Patient brokers know there’s more money in relapse than in getting people sober.
If you think patient brokering, also known as “body brokering,” is just about “professionals” getting kickbacks for referring a client to a certain rehab, you are wrong. It’s much more complicated and sinister than that. I did a deep dive and interviewed the head of a watchdog group, a rehab counselor, a rehab business development guy, and the head of an ethics association to try to get the full picture. And despite patient brokering being officially illegal in California and Florida since January, it’s still terrifyingly prevalent.
I was first prompted to write this piece after an experience with a sponsee. She was in a sober living and was offered money by another client at the house to relapse and then check into an upscale rehab. Because you must test dirty for your insurance to start over and cover treatment, she got loaded and was shipped off to a fancy Malibu rehab for a week. She was ecstatic.
Recovering Addicts Preying on Other Recovering Addicts
Of course, soon she was sent to a shitty sober living which she described as a “flop house.” Thankfully she didn’t die during the relapse, and she didn’t get her money either. The “body brokers” in this case, recovering addicts preying on other recovering addicts, ran off with the kickback money they got from the rehab as well as the money they were supposed to give my sponsee. If this sounds bad, it gets worse.
I spoke with David Skonezny, the admin for the closed Facebook group “It’s Time for Ethics in Addiction Treatment.” As Skonezny moved through the ranks of drug and alcohol counseling, eventually becoming the COO of a treatment center, “body brokering,” an open secret in the business, came to his attention. He started the group to “separate the wheat from the chaff” and to identify the people he wanted to work with to create a solution for the myriad problems plaguing the profession; however, he underestimated how pissed off and hurt people were.

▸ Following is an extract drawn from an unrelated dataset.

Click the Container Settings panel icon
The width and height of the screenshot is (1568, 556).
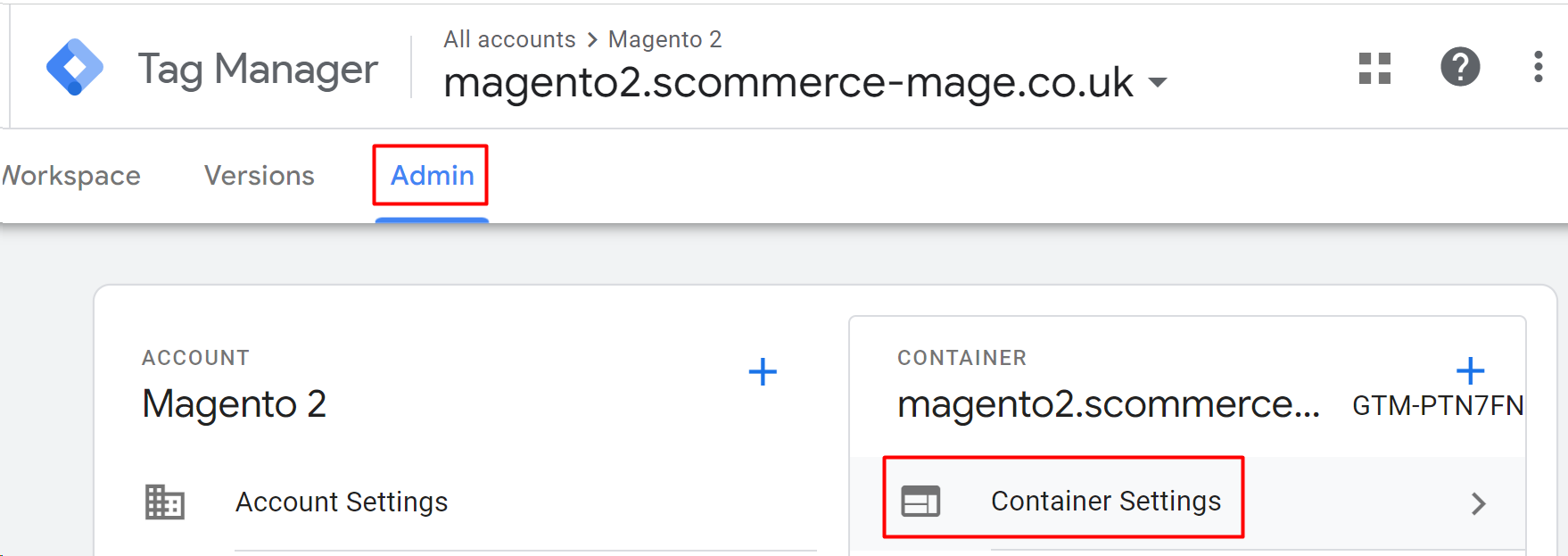[922, 501]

“It quickly ended up being a referendum of sorts on addiction treatment as people started posting snapshots of text messages, naming names… It got really deep really fast.” As a result, one of the moderators of the group set up a site that provided a comprehensive list of agencies for the reporting of illegal and unethical activity, including credentialing and accreditation bodies, law enforcement, state agencies, and insurance investigators. People can now report the facilities as well as the brokers engaging in this illegal and unethical behavior. That site is: Ethics in Treatment (www.EthicsInTreatment.com).
“Body Brokers” Buy and Sell Patients
As Skonezny explained to me, in the referral game it’s about buying clients. Initially a treatment center might pay perhaps $10,000 for a client (that figure has dropped substantially as a result of immense competition), but it was worth it because you could bill the insurance for six figures over the course of a treatment episode. As it became harder to acquire clients this way, body brokers and rehabs started to offer other inducements such as air travel to treatment, clothes, cell phones, and cigarettes. And because people with these premium insurance policies are hard to find, brokers would find a prospect and then buy the policy for them. The rehab pays the first month’s premium, and then once the insurance is active, bingo.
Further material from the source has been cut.